The report details an ongoing environmental emergency centred on the Osun River, which serves as a primary drinking water source for approximately 100,000 residents.
Building on its 2021 findings that proved the existence of mercury, lead, and cyanide in local waterways, Urban Alert’s latest water quality testing exposed catastrophic pollution levels.
The data revealed arsenic levels at 850 percent above World Health Organisation limits, mercury exceeding limits by over 2,000 percent, and lead contamination soaring between 1,000 and 2,000 percent above acceptable thresholds.
‘Arsenic levels 850% above WHO limits, mercury over 2,000% above limits, and lead contamination 1,000-2,000% above limits’. The consequences are dire, as ‘scientists have projected five-year mortality impacts if remediation is not initiated’.
Despite scientific projections warning of severe mortality impacts over the next five years if remediation is not initiated, the report noted that the government had yet to mandate any cleanup programme as of March 2026.
This environmental degradation is juxtaposed against the massive wealth currently being extracted from the state.
According to the document, the Segilola Gold Project in Atakumosa East-Nigeria’s most active commercial gold mine-produced 85,057 ounces of gold in 2024 alone, generating an estimated $196 million in revenue.
However, the report highlights that ‘geological richness does not automatically translate into community prosperity’.
‘If Osun State adopted a community-first model like Ghana’s Newmont Ahafo Development Foundation (NADeF)-which mandates a contribution of $1 per ounce of gold sold plus 1% of annual net profit-the communities hosting the Segilola mine would receive a combined annual community fund of ‘approximately $1.34 million per year’ to build hospitals, schools, and water treatment plants. Over the remaining life of the mine, this could result in an estimated ‘$13.4 million into a ring-fenced community endowment’.

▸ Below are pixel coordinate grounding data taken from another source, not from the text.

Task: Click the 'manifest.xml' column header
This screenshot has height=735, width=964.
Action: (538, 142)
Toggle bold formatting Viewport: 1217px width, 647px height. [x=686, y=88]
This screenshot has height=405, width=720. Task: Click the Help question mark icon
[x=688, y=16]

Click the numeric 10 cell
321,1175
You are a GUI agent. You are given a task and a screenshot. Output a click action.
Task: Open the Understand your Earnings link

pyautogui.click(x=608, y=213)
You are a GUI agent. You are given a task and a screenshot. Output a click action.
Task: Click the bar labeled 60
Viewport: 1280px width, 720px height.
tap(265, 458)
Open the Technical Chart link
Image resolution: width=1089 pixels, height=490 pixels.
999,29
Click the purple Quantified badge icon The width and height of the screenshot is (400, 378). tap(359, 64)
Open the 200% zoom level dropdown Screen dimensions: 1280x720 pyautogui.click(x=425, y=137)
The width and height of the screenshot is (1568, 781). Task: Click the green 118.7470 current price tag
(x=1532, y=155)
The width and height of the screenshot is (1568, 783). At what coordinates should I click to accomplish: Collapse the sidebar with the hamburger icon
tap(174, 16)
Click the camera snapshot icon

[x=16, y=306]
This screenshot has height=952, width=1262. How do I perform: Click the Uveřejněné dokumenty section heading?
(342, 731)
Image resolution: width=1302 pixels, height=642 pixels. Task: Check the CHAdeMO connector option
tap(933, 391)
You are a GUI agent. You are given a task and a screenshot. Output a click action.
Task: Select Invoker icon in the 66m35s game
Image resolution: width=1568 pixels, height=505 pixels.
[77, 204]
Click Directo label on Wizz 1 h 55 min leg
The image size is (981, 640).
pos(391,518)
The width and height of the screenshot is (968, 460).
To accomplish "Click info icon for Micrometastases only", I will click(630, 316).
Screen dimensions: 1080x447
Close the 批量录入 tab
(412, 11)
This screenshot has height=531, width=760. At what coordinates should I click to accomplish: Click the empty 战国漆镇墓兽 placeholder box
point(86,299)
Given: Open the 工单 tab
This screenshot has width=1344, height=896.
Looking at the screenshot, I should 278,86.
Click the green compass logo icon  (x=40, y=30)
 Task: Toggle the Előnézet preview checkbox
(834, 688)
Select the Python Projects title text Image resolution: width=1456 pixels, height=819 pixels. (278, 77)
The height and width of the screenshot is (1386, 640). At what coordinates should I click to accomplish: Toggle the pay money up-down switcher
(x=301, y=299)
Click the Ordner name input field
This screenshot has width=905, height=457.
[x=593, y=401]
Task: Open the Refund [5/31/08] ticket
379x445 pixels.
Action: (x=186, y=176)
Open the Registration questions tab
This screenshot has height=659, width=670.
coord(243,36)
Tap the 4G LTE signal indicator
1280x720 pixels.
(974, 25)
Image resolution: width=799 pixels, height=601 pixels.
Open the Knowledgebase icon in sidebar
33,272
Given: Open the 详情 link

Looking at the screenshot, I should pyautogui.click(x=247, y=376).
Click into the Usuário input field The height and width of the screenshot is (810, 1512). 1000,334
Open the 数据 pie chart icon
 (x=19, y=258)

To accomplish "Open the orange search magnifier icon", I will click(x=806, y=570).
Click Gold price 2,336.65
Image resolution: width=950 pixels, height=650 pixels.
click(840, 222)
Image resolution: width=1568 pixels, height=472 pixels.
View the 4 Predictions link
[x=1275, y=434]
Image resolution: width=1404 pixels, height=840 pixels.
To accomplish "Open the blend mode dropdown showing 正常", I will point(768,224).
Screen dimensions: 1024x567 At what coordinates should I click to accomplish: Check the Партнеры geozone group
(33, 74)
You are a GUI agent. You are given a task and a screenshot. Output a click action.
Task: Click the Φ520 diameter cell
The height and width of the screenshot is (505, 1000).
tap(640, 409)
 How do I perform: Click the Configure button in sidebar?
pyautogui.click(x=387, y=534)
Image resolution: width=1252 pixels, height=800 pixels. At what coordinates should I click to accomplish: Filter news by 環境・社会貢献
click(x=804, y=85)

Furthermore, the publication exposed significant regulatory loopholes within the Artisanal and Small-Scale Mining (ASM) sector, which it described as a licence to extract without accountability. The report observed that corporate clusters are acquiring multiple small-scale leases to supply centralized refineries.
‘The failure to do so is not a resource failure. It is a governance failure. And governance failures are the only category of failure that policy can fix’
Because these sites are technically classified as small-scale operations, they carry no obligation to report production quantities, environmental status, or community benefit payments, creating an untracked pipeline of wealth that completely bypasses local residents.
Concluding that the state possesses more than enough mineral wealth to fund critical infrastructure in every extraction community, the authors declared that the ongoing crisis needs urgent policy reforms.